Dentro de la técnica del rebozo se usan diferentes técnicas dependiendo de la finalidad. Se suele combinar con aromaterapia, el uso de aceites esenciales para favorecer la relajación de la gestante y la aparición de contracciones.

En un estudio cualitativo llevado a cabo en 2017 en Dinamarca, se observó que las mujeres que utilizaron la técnica del rebozo sufrieron contracciones más intensas, pero menos dolorosas con sensación de descenso de la cabeza fetal en la pelvis3. También generó un sentimiento de cooperación y trabajo en equipo entre la gestante y la matrona, favoreciendo el bienestar de la gestante y su empoderamiento hacia el proceso del parto. Esta técnica presenta algunas contraindicaciones para su uso. Por ejemplo, si hay taquisistolia, presentaciones no encajadas con bolsa rota con riesgo de prolapso de cordón umbilical, hemorragia vaginal por placenta previa o desprendimiento de placenta, patrones alterados de frecuencia cardíaca fetal y cualquier contraindicación para la consecución de un parto vaginal.

 

CONCLUSIÓN

La distocia es una anomalía del parto que complica el parto vaginal.

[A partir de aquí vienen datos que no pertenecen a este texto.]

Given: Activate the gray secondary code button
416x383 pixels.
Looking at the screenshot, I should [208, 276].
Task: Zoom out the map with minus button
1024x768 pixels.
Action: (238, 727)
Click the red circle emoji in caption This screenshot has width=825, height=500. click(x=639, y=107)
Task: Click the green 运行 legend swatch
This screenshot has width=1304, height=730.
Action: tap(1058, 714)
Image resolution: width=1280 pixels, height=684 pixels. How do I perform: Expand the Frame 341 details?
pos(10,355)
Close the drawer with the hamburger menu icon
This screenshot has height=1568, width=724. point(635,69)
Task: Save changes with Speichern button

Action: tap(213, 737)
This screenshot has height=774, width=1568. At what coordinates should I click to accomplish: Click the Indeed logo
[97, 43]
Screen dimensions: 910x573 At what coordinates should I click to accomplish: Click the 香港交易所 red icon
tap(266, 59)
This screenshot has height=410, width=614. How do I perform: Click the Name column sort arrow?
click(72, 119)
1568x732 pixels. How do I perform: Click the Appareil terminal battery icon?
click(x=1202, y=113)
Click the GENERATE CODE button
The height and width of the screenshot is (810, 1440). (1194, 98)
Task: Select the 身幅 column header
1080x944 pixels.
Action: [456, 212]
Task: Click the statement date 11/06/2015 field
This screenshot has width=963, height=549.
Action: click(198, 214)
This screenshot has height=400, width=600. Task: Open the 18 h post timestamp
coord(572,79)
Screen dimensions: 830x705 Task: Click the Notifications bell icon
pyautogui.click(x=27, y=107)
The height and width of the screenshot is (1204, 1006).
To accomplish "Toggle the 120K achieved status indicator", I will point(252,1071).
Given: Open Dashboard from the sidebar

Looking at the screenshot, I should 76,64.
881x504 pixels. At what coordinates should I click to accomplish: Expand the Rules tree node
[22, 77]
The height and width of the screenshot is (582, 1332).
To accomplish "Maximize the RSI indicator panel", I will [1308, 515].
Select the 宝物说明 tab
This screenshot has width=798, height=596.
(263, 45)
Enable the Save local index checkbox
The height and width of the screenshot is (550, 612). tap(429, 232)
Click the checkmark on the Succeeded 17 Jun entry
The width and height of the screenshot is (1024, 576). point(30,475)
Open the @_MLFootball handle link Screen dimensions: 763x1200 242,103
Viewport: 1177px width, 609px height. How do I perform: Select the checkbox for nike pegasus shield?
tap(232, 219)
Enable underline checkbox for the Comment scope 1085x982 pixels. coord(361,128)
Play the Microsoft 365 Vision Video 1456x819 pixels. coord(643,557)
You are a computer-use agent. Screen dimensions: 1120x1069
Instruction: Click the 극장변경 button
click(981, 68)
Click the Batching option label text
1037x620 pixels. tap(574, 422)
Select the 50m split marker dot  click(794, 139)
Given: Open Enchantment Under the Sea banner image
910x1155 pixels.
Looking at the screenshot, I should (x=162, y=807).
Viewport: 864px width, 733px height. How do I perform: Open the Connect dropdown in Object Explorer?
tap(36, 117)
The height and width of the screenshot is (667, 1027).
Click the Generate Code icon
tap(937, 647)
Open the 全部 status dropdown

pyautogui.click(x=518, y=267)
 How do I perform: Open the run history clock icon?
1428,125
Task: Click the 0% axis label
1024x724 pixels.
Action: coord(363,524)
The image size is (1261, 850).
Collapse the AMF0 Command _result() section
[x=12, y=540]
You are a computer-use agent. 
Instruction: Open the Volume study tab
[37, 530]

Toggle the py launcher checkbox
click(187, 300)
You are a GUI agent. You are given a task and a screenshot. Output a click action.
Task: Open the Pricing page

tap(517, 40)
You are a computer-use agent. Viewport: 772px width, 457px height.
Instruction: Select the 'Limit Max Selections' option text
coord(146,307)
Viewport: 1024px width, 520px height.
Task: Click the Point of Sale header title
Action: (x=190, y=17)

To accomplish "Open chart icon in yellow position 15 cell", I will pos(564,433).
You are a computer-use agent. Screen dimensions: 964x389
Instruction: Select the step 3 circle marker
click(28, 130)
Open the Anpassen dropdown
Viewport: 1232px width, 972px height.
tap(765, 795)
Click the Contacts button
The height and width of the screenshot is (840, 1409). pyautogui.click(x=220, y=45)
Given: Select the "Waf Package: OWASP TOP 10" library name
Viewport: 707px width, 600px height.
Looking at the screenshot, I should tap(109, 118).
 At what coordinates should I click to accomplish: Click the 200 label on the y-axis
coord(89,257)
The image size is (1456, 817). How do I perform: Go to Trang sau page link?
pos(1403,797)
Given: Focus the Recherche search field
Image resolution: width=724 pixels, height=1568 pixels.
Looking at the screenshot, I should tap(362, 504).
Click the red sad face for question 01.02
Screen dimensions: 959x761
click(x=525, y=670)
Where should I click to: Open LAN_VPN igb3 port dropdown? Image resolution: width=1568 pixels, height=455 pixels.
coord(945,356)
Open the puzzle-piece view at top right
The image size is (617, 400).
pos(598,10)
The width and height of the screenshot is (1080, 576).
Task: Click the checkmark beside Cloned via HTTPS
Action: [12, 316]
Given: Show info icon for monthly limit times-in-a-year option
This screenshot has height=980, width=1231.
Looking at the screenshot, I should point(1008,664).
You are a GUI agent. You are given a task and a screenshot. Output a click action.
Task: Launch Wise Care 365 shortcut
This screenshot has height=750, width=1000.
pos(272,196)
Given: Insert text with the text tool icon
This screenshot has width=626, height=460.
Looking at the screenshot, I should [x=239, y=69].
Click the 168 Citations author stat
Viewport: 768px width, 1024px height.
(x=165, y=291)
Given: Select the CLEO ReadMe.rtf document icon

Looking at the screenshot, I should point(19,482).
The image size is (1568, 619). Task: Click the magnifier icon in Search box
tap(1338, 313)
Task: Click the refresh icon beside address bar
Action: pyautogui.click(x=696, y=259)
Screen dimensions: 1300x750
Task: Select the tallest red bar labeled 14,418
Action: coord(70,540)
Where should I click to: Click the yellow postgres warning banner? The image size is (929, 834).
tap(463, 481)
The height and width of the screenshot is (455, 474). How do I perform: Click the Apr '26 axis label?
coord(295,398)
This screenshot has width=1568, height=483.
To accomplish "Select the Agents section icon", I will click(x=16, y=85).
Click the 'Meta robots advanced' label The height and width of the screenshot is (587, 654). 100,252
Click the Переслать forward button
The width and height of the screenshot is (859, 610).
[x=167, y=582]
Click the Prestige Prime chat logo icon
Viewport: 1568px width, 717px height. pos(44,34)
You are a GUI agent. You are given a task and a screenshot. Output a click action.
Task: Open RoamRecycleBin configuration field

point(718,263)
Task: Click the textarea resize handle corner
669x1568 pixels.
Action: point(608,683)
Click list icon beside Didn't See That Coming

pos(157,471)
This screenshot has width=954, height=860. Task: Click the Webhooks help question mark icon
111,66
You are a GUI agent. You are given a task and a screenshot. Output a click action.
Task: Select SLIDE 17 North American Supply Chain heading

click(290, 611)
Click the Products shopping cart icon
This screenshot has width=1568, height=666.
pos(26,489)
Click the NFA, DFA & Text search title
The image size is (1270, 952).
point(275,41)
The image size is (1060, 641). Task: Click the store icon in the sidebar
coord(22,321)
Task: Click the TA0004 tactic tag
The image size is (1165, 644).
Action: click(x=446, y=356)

El rebozo es una práctica de partería tradicional azteca que usa un fular para realizar diferentes técnicas para movilizar la pelvis y relajar la musculatura y favorecer la colocación del feto para el parto. A pesar de los beneficios que esta técnica no invasiva proporciona, su uso en los servicios obstétricos en la clínica es muy bajo, alrededor de un 2%. Esto se debe principalmente a que las matronas deben estar formadas en esta técnica para realizarla correctamente y poder establecer unas guías para seguir formando a personal sanitario y establecer el uso de esta técnica4.

 

BIBLIOGRAFÍA

  1. Herrer Purroy, L. Utilización del rebozo como método no farmacológico de activación del trabajo de parto. Revista electrónica de portalesmédicos.com. 2021. Volumen 16, número 6, página 291.
  2. Kissler, K; Joseph Kurt, K. The Pathophysiology of Labor Dystocia: Theme with Variations. Reproductive Sciences. 2023. Volumen 30, número3, páginas 729-742.
  3. Iversen, ML; Mitgaard, J; Ekelin, M; Heegard, HK. Danish women’s experience of the rebozo technique during labor: A qualitative explorative study. Sexual & Reproductive Healthcare. 20º7. Volumen 11, páginas 79-85
  4. Cohen, SR; Thomas, CR. Rebozo Technique for Fetal Malposition in Labor. Journal of Midwifery & Women’s Health. 2015. Volumen 60, Número 4, páginas 445-451.